# Exercise prompt:
Going through the data below, please show each line containing the string "computer".

# Given information:
_ _ _ _ _
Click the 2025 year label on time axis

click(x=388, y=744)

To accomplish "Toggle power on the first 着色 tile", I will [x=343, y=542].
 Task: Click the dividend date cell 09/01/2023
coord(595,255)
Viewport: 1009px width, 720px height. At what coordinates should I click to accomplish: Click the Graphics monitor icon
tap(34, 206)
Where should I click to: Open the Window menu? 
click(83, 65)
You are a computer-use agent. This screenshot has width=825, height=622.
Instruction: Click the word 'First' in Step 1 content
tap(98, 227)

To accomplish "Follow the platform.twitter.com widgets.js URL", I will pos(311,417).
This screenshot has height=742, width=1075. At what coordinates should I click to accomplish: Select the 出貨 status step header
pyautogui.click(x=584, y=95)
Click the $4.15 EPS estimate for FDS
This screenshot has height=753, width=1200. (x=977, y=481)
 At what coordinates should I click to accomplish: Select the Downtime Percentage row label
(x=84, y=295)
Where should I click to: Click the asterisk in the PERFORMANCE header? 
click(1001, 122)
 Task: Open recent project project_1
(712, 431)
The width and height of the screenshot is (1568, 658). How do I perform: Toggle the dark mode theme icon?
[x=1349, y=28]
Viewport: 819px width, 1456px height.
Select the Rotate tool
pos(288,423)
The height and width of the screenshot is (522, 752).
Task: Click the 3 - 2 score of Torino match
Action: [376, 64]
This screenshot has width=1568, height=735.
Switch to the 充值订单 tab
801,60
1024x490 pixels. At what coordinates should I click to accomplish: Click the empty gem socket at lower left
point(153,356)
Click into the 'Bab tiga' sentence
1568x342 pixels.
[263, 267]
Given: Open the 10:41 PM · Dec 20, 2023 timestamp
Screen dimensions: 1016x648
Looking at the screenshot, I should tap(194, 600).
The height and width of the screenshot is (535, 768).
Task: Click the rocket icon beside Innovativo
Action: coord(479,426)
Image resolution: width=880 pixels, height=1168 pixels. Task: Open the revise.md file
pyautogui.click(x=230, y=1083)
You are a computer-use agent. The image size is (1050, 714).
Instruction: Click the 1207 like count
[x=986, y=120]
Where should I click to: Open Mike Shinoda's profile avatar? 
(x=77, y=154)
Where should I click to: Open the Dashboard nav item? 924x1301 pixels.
_ _ _ _ _
# Answer for this exercise:
You are a computer-use agent. This screenshot has width=825, height=622.
You are a computer-use agent. The image size is (1050, 714).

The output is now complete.